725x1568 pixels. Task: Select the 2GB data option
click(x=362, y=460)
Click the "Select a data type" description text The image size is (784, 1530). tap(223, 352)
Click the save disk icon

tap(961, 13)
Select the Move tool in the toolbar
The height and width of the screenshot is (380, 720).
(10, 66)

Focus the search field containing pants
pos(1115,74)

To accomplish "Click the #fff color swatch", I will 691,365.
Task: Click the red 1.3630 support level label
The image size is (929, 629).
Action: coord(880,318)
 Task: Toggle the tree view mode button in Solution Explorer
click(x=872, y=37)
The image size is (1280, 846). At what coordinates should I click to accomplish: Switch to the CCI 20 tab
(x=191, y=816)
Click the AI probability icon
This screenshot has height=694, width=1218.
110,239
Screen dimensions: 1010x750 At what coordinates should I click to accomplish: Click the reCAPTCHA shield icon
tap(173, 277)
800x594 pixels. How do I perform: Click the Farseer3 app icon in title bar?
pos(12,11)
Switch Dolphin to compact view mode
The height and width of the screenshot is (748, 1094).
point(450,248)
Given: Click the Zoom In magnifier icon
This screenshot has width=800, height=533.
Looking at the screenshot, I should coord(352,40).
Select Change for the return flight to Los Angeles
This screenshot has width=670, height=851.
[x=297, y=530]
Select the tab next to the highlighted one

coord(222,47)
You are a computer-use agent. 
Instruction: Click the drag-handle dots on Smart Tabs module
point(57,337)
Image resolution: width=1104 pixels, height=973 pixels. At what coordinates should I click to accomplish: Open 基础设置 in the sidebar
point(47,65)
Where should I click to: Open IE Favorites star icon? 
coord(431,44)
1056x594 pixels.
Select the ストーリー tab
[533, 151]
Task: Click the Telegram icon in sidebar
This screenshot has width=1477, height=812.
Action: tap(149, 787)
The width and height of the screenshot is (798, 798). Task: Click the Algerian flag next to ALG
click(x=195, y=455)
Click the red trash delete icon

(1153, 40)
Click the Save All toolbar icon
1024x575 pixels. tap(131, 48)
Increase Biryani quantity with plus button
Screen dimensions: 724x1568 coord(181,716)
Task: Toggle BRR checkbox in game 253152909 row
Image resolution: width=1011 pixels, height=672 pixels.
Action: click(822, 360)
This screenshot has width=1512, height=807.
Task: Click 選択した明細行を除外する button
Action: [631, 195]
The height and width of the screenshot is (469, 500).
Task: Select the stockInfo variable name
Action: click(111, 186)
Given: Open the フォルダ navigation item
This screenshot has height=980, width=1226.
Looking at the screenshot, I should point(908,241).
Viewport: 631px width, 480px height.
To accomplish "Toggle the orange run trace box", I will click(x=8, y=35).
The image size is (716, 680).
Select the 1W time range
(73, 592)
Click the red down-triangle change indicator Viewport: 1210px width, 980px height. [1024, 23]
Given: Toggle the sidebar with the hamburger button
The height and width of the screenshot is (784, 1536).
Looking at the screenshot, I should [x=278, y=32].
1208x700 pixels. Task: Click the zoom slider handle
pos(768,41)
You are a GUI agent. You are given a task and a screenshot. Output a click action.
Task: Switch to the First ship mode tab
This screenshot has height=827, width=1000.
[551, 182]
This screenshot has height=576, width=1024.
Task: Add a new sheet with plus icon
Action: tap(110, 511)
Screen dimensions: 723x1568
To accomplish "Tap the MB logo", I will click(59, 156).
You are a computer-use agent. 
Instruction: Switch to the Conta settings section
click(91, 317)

★ ★ ★ ★ ★ ★ ★

**YOUR ASSIGNMENT:**
Reproduce, exactly, all the lines shown above.

**TASK RESPONSE:**
725x1568 pixels. Task: Select the 2GB data option
click(x=362, y=460)
Click the "Select a data type" description text The image size is (784, 1530). tap(223, 352)
Click the save disk icon

tap(961, 13)
Select the Move tool in the toolbar
The height and width of the screenshot is (380, 720).
(10, 66)

Focus the search field containing pants
pos(1115,74)

To accomplish "Click the #fff color swatch", I will 691,365.
Task: Click the red 1.3630 support level label
The image size is (929, 629).
Action: coord(880,318)
 Task: Toggle the tree view mode button in Solution Explorer
click(x=872, y=37)
The image size is (1280, 846). At what coordinates should I click to accomplish: Switch to the CCI 20 tab
(x=191, y=816)
Click the AI probability icon
This screenshot has height=694, width=1218.
110,239
Screen dimensions: 1010x750 At what coordinates should I click to accomplish: Click the reCAPTCHA shield icon
tap(173, 277)
800x594 pixels. How do I perform: Click the Farseer3 app icon in title bar?
pos(12,11)
Switch Dolphin to compact view mode
The height and width of the screenshot is (748, 1094).
point(450,248)
Given: Click the Zoom In magnifier icon
This screenshot has width=800, height=533.
Looking at the screenshot, I should coord(352,40).
Select Change for the return flight to Los Angeles
This screenshot has width=670, height=851.
[x=297, y=530]
Select the tab next to the highlighted one

coord(222,47)
You are a computer-use agent. 
Instruction: Click the drag-handle dots on Smart Tabs module
point(57,337)
Image resolution: width=1104 pixels, height=973 pixels. At what coordinates should I click to accomplish: Open 基础设置 in the sidebar
point(47,65)
Where should I click to: Open IE Favorites star icon? 
coord(431,44)
1056x594 pixels.
Select the ストーリー tab
[533, 151]
Task: Click the Telegram icon in sidebar
This screenshot has width=1477, height=812.
Action: tap(149, 787)
The width and height of the screenshot is (798, 798). Task: Click the Algerian flag next to ALG
click(x=195, y=455)
Click the red trash delete icon

(1153, 40)
Click the Save All toolbar icon
1024x575 pixels. tap(131, 48)
Increase Biryani quantity with plus button
Screen dimensions: 724x1568 coord(181,716)
Task: Toggle BRR checkbox in game 253152909 row
Image resolution: width=1011 pixels, height=672 pixels.
Action: click(822, 360)
This screenshot has width=1512, height=807.
Task: Click 選択した明細行を除外する button
Action: [631, 195]
The height and width of the screenshot is (469, 500).
Task: Select the stockInfo variable name
Action: click(111, 186)
Given: Open the フォルダ navigation item
This screenshot has height=980, width=1226.
Looking at the screenshot, I should point(908,241).
Viewport: 631px width, 480px height.
To accomplish "Toggle the orange run trace box", I will click(x=8, y=35).
The image size is (716, 680).
Select the 1W time range
(73, 592)
Click the red down-triangle change indicator Viewport: 1210px width, 980px height. [1024, 23]
Given: Toggle the sidebar with the hamburger button
The height and width of the screenshot is (784, 1536).
Looking at the screenshot, I should [x=278, y=32].
1208x700 pixels. Task: Click the zoom slider handle
pos(768,41)
You are a GUI agent. You are given a task and a screenshot. Output a click action.
Task: Switch to the First ship mode tab
This screenshot has height=827, width=1000.
[551, 182]
This screenshot has height=576, width=1024.
Task: Add a new sheet with plus icon
Action: tap(110, 511)
Screen dimensions: 723x1568
To accomplish "Tap the MB logo", I will click(59, 156).
You are a computer-use agent. 
Instruction: Switch to the Conta settings section
click(91, 317)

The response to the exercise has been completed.